» **Stated exercise**
Pick out every line in the material below that contains the word "perform" and copy each of those lines in full.

» **Records supplied**
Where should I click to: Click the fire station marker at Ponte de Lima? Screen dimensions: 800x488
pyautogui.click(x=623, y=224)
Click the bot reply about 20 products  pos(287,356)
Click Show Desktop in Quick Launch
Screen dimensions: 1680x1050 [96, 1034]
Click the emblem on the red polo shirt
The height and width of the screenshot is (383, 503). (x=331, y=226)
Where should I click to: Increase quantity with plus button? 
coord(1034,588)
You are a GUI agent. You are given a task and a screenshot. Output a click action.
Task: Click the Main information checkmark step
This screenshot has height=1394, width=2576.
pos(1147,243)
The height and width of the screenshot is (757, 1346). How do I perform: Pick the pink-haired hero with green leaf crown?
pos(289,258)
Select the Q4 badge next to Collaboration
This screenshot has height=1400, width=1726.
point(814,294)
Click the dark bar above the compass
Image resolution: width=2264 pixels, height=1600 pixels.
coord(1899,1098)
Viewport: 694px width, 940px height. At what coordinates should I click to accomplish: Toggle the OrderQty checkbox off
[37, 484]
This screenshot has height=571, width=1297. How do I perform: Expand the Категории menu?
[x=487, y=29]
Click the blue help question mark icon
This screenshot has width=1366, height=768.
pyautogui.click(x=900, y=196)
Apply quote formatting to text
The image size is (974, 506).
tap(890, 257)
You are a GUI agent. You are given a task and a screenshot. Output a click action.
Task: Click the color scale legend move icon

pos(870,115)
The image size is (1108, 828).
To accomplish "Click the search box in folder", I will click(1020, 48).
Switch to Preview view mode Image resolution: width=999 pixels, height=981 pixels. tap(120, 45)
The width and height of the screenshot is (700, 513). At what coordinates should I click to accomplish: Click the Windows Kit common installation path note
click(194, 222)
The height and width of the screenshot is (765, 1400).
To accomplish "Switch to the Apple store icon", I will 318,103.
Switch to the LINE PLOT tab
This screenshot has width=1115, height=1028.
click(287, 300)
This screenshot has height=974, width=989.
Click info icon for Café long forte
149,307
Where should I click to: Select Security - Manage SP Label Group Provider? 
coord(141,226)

» **Exercise response**
The height and width of the screenshot is (757, 1346). How do I perform: Pick the pink-haired hero with green leaf crown?
This screenshot has height=571, width=1297. How do I perform: Expand the Категории menu?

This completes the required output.